Furthermore, you didn’t just assume that I was criticising the behaviour of men, but that I hate men. This not only wrong, it is symptomatic of some very dangerous mental habits. Criticism is not equal to hate. Colleagues critique each other’s work. Friends critique each other’s behaviour. If anything, criticism is a sign that you are invested in somebody else’s development. It’s a kind of optimism about their ability to grow.

In fact, I am patronizingly assuming that you will grow and develop. Maybe not from this open letter. But over time, if you hear the same message a few times, and should you hear it from someone you trust, perhaps you will think about it a bit.
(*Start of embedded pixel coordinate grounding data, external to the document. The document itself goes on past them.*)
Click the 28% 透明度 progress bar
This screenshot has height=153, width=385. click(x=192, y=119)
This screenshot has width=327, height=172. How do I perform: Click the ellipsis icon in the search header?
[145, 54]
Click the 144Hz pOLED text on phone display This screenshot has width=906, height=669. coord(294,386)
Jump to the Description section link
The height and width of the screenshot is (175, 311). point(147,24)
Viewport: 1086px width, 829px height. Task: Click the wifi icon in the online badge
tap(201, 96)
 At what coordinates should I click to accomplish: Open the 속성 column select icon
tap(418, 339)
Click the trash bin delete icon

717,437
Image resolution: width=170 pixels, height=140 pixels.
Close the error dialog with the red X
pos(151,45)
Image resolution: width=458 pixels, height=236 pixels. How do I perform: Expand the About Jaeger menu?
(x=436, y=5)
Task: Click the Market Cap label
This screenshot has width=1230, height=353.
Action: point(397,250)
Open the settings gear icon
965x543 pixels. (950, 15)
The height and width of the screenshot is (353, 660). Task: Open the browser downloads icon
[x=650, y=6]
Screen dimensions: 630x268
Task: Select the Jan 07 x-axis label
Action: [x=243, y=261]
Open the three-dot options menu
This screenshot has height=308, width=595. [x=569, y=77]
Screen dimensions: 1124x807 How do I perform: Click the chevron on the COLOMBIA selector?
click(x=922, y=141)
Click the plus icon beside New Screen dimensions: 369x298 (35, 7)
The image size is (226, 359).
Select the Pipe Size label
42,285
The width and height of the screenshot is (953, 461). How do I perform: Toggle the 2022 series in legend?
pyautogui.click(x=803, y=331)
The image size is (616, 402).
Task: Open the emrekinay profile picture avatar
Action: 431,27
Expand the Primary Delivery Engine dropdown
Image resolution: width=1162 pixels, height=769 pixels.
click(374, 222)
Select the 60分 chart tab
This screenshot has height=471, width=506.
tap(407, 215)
And maybe the next time you see something tlike this, you will respond more thoughtfully. Here’s why:

in closing

One way to avoid the difficult feels and avoid the hard work of thinking and/or acting is to look the other way. To change the channel. That’s what most people do. But the other way is to oversimplify: “Those people in Ferguson, they’re animals, look at their violent behaviour!” “That guy tweeting, he’s a feminist troll!!”

You see what I’m saying: Accusing a critic of some simple and boolean thing like “misandry” is just another way to run away from the hard work involved in seeing life as it is, of analyzing the criticism and seeing that some of it may be off-the-mark but that some of it may point to important truths.

Reality is always complicated and messy and painful and uncomfortable to embrace.

Embrace it anyway. Don’t fall into the trap of trying to make reality simple and easy. Don’t demonize people who raise subjects that you find uncomfortable to face.